Judgment: Forest & Bird v Minister of Conservation
Royal Forest and Bird Protection Society of New Zealand Incorporated v Minister of Conservation [2016] NZHC
220
[19 February 2016]
IN THE HIGH COURT OF NEW
ZEALAND
WELLINGTON REGISTRY
CIV-2015-485-781
[2016]
NZHC 220
BETWEEN
ROYAL FOREST AND BIRD PROTECTION
SOCIETY OF NEW ZEALAND
INCORPORATED
Applicant
AND
MINISTER OF
CONSERVATION
First Respondent
HAWKE'S BAY REGIONAL
INVESTMENT COMPANY LIMITED
Second
Respondent
[…]
Judgment:
19 February 2016
JUDGMENT OF PALMER J
[…]
Summary
[1] This case goes to the heart of the purpose of the Conservation Act 1987 (the Act). The Director-General of Conservation has revoked the status of 22 hectares of specially protected land in the Ruahine Conservation Park, required for the proposed Ruataniwha dam, in order to swap it for 170 hectares of land to be added to the Park. He considered this would enhance the conservation values of land managed by the Department and promote the purposes of the Act. Forest & Bird mounts three challenges.
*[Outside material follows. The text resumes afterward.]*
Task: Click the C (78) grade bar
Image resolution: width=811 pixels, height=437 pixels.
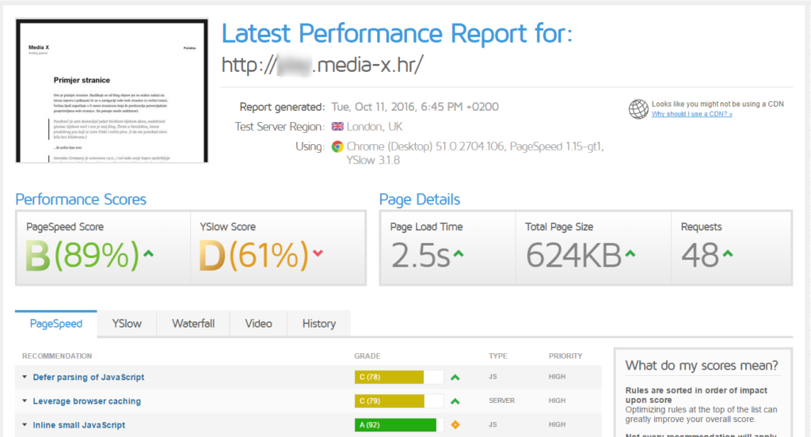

[2] In relation to the first and central challenge I agree with Forest & Bird that the two decisions, to revoke the status of specially protected land so that it becomes stewardship land, and then to exchange the stewardship land for other land, must be legally distinct. However, I consider that it would be artificial and inimical to good public administration for the public submissions and the decision on revocation to be prevented by law from taking into account the proposed land exchange. What is required is that, in making the revocation decision, the decision-maker must satisfy himself or herself that there is a good and proper basis for the revocation founded in conservation purposes interpreted broadly. That is broader than being satisfied that an exchange will enhance the conservation values of land managed by the Department. On the evidence before me, although the focus of the decision paper on the exchange came perilously close to risking the wrong legal test being applied to the revocation decision, I consider the Director-General did satisfy himself of what was required. Accordingly, I dismiss this challenge.
[3] I also dismiss Forest & Bird’s second challenge that the revocation decision was not in accordance with, and did not have regard to, two specific policies in the Conservation General Policy and the Hawke’s Bay Conservation Management Strategy. I consider the two policies do not apply to the revocation decision. And I regard the third challenge, based on the failure to reserve marginal strips from sale or disposition, as premature. Marginal strips may have to be reserved. But there has not yet been a sale or disposition without such a reservation.
[4] Because Forest & Bird has competently and responsibly advanced legitimate arguments in the public interest I would be reluctant to award costs against them but would consider submissions from the parties on that matter if they wish me to do so.